Fulfilling a legally mandated energy audit can be a profitable exercise
Owners of commercial buildings built since 1987 could profit by meeting the efficiency ordinance's rapidly approaching deadline
Owners of all commercial buildings in Hong Kong built since 1987 will be well aware that they are legally required to conduct an energy audit under the new Buildings Energy Efficiency Ordinance (Chapter 610).
But not all such owners recognise that the window for doing so is now more than two-thirds closed. Each day that goes by means more owners have to use the remaining time to avoid being fined.
Building owners dealing with time constraints also face a great risk of a loss that is far more significant than a fine.
The Buildings Energy Efficiency Ordinance (BEEO) took effect on September 21 last year. That means all commercial buildings - and the commercial portions of composite buildings, usually retail podiums with residential properties above - with Occupancy Permits issued since 1988, have until September 20 this year to complete the audit.
They also have to display the resulting Energy Audit Form "prominently at the building main entrance" (as the Ordinance says).
About 3,000 buildings are subject to this deadline. The Electrical and Mechanical Services Department (EMSD) website showed that just 78 buildings were issued with their Energy Audit Form (EE5) with eight of the 12 months gone. The owners of the remaining 2,900 buildings now have only four months left to get the job done.
They should also be mindful that energy audits take months to complete. Good ones certainly do. The EMSD defines "up to six months" as reasonable. So the remaining 120 days is looking even more challenging.
Time aside, there is another finite resource in the availability of Registered Energy Assessors (REAs) to sign off on the completed audits. But many REAs have never completed an energy audit before, let alone one as technically specific as this.
Coming to grips with the cut and thrust of a real-world energy audit will take additional time. Experienced support teams will also be in short supply.
Simply getting the audits done on time will be a challenge. But the far greater and more meaningful challenge is to see that these 2,900 BEEO energy audits yield all the value they should.
Make no mistake. Although the energy audit is an old-fashioned and fundamentally flawed method for advancing building energy efficiency, it can still constitute a key link in the chain of actions that will improve building owners' profits, enhance Hong Kong's competitiveness, and enable the city to waste less energy and emit less carbon. That is the prime reason for the ordinance's existence.
Of course, some building owners will choose to meet this legal requirement by spending the least possible amount of money and effort.
However, there will be those who see this as a head start to do much more than comply with the law. Their goal will be to use this audit to maximise profits and gain a competitive edge.
To achieve this, they not only need to overcome the lack of time and expertise, they also need to understand the many definitions of the term "energy audit" and the potential profit opportunities that they can uncover.
Building owners may think that the EMSD's highly detailed Energy Audit Code (EAC) would assure them of an excellent outcome. This is not the case.
On the contrary, the EMSD says the EAC sets "the minimum checking requirements". In other words, meeting the EAC is the least that will be permitted if the audit in question is to have met the letter of the law.
By no means should it be interpreted as anything more, let alone as best practice.

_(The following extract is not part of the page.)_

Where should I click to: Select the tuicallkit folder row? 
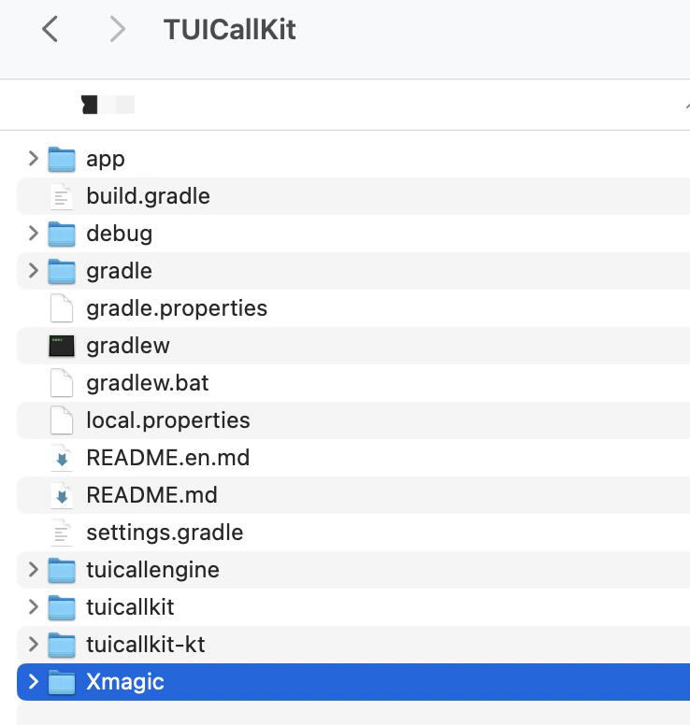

The value realised from a BEEO energy audit can range from "net loss" - any positive outcomes never even offset the investment of money, management time and attention - to delivering new profits tenfold those of the costs.
There are many actions which building owners can take to improve the odds of an excellent outcome.
One is to define what they intend the audit to achieve. With the EAC defining the minimum requirements, all that remains is to imagine all the possible results that the audit could contribute to, and then to come up with the scope of works that would lead to the realisation of those results.
Another action is to prepare the request for proposal (RFP) document. The quality of RFPs commonly seen in Hong Kong ranges from deplorable to brilliant, and it is not only the bidders who suffer from the former.
Flawed RFPs hobble or even kill an energy audit's chance of success. Crafting a perfect RFP, on the other hand, pays enormous dividends.
A third and highly effective action is to stay intimately involved throughout the audit process: follow the progress closely or, better, to actually have a suitably responsible executive be part of the audit team.
The EAC guidelines do a particularly good job of arguing for this action.
Yet a fourth success-promoting action is to challenge the draft audit report. Top-tier property owners do this without exception. They know to bring in colleagues from another business unit or outsiders to quiz the audit team, not about their data but about their choice of recommendations.
As many of our 2,900 BEEO energy audits will be first-time experiences for the management teams involved, this level of sophistication might not occur to them.
To be sure, even the very act of advising in the RFP that a professional peer review of the final work product will occur will set the audit team on a better course. The exercise itself will add yet another layer of improvement.
Which building owners are to be most envied as the clock ticks towards the deadline? Perhaps it is those whose building was completed between 1977 and 1987. Their BEEO energy audit is not due until September 21, 2014. They will have the benefit of learning from the inevitable pressure that post-1987 building owners are about to face.
Robert Allender is a director of Hong Kong-based energy management advisory company Energy Resources Management.